Zurück zum Fall "Chico". Als ich die Diskussion darum, ob der Hund eingeschläfert werden soll oder nicht, gelesen habe, war ich zuerst der Meinung, man solle ihn weiterleben lassen. Wenn er in die Hände von geschulten Leuten kommt, die mit aggressiven Hunden umgehen können, dachte ich mir, könnte er im Laufe der Zeit wieder normal werden. Doch dann hinterfragte ich meine Einstellung und wollte mir dazu eine fachliche Meinung einholen. So kam ich an Elke Pfeiffer, die eine Hundeschule in Freyung leitet. Sie machte mir klar, dass man Chico nicht mehr helfen hätte können. Erstens würde es sehr lange dauern, um das Vertrauen auf beiden Seiten wieder zu erlangen, da man nicht weiß, was genau der Auslöser des Angriffs war. Er könnte also nie frei herumlaufen. Was wäre das für ein Leben? Und zweitens fehlt für einen Hund in seinem Alter (Chico war ca. 8 Jahre) die Zeit, um ihn wieder zu resozialisieren, denn bis dahin wäre er wahrscheinlich eines natürlichen Todes gestorben.
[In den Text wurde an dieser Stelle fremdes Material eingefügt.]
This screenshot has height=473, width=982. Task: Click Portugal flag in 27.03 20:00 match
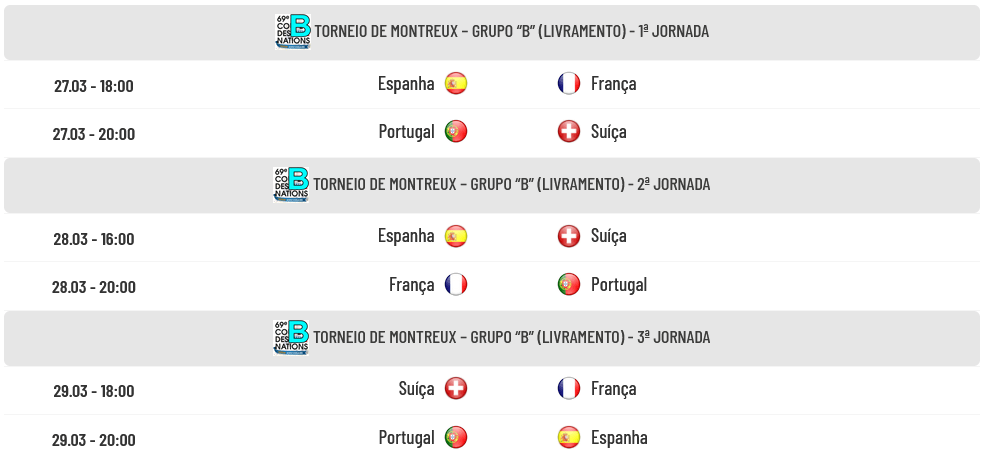coord(456,132)
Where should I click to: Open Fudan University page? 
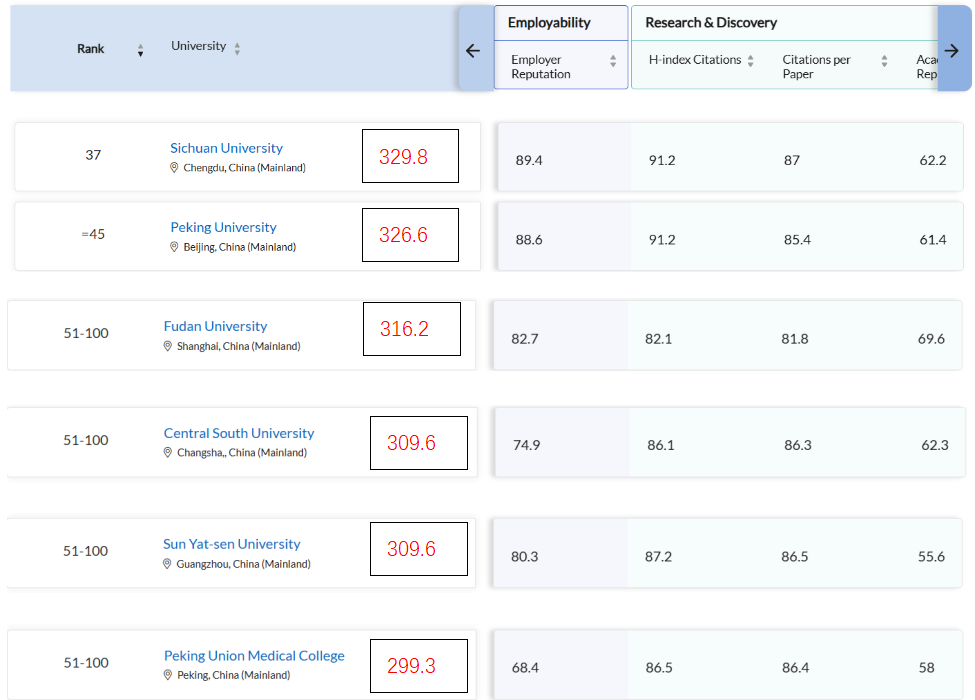click(x=215, y=326)
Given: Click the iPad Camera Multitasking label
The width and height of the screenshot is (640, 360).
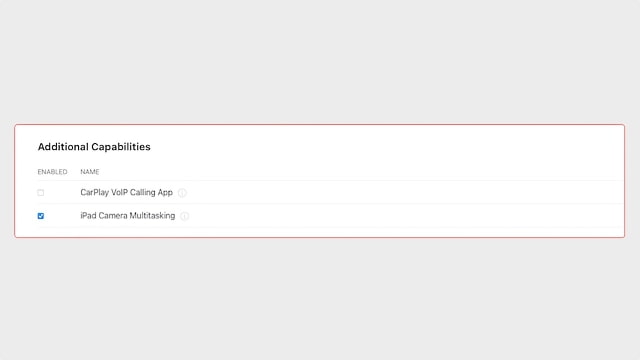Looking at the screenshot, I should [x=128, y=216].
Wie kann man nun beide Seiten besänftigen? Die beste Lösung wäre natürlich, generell die Wahrscheinlichkeit eines Hundeangriffes so gering wie möglich zu halten.
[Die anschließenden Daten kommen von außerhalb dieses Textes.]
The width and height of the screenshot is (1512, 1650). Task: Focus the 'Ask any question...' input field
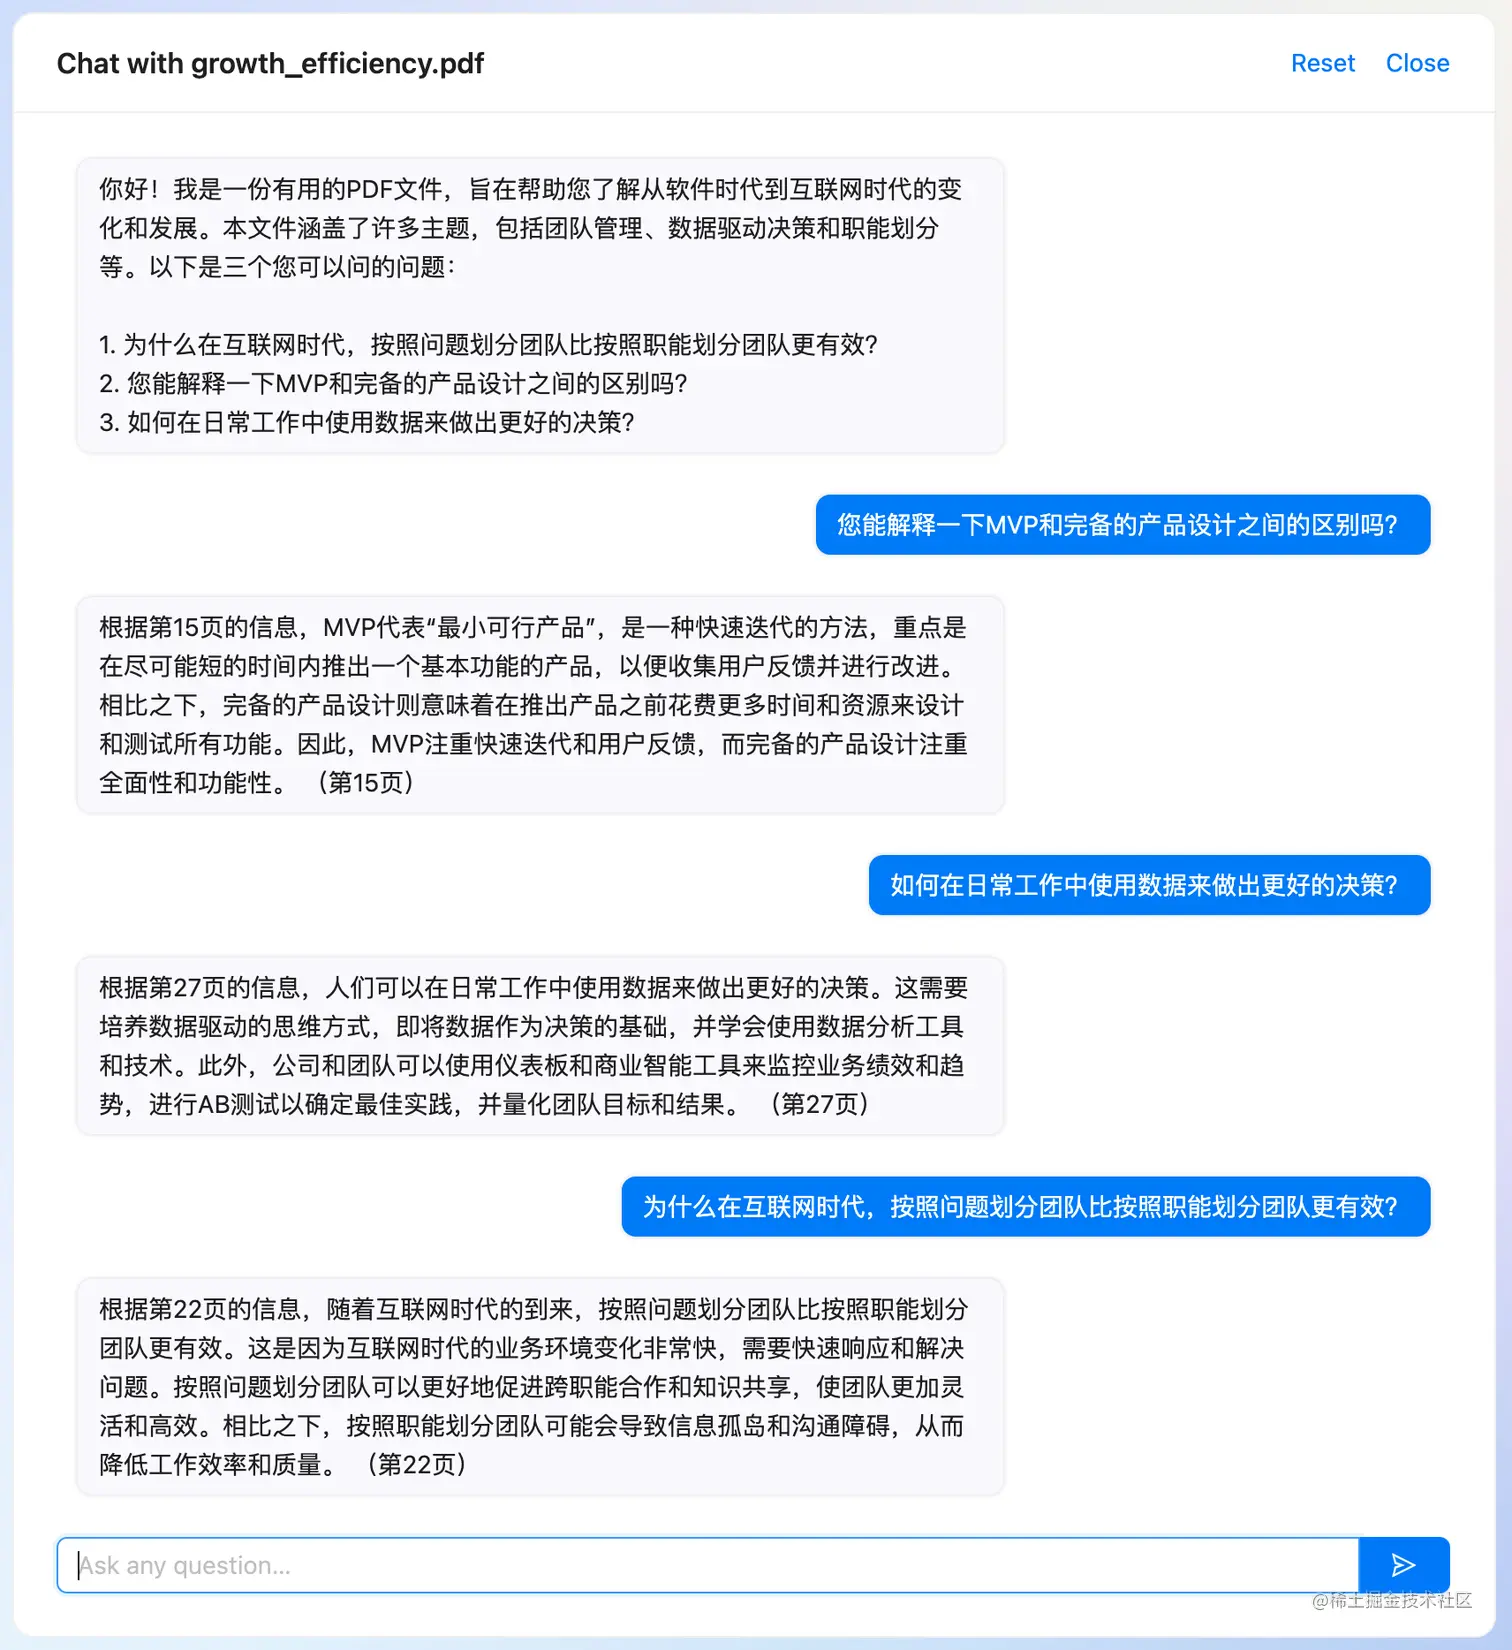[x=708, y=1565]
Hier sollten die Ämter stärker eingreifen. Die bisherigen Verordnungen genügen noch lange nicht. Auf Bundesebene wird lediglich die Hundeverbringung und Einfuhrbeschränkung geregelt und die Tierschutz-Hundeverordnung aufgeführt. Genauere Regelungen in Bezug auf Kampfhunde entscheiden die Länder. In Bayern gibt es beispielsweise nur eine Verordnung über Hunde mit gesteigerter Aggressivität und Gefährlichkeit. Hier werden die Rassen aufgelistet, bei denen die Eigenschaft des Kampfhundes vermutet wird. Die Erlaubnis, ob jemand einen "Kampfhund" halten darf, gibt das jeweilige Ordnungsamt der Gemeinde. Die wird jedoch nur unter äußerst engen Voraussetzungen erteilt. Der Halter muss ein berechtigtes Interesse nachweisen, gegen seine Zuverlässigkeit dürfen keine Bedenken bestehen und es dürfen keine Gefahren für Leben, Gesundheit, Eigentum oder Besitz drohen. Um diese Erlaubnis zu umgehen, kann bei Hunden der Kategorie II (z.B. Alano, American Bulldog, Bullmastiff, Bullterrier, Cane Corso) ein Negativzeugnis erworben werden. Hierzu muss durch ein Sachverständigengutachten nachgewiesen werden, dass das Tier keine gesteigerte Aggressivität und Gefährlichkeit aufweist.
Es gibt jedoch keine Regelungen, die vorschreiben, dass diese Kampfhunde mit ihrem Halter regelmäßig kontrolliert werden. Eine jährliche Prüfung, die einen Wesenstest enthält und ein Hausbesuch bei dem Halter durch das Veterinäramt würden die Zahl solcher Unglücke mindern. Aber bis das Rechtssystem solche Lösungen einräumt, werden noch viele Menschen gebissen und einige Hunde eingeschläfert werden müssen.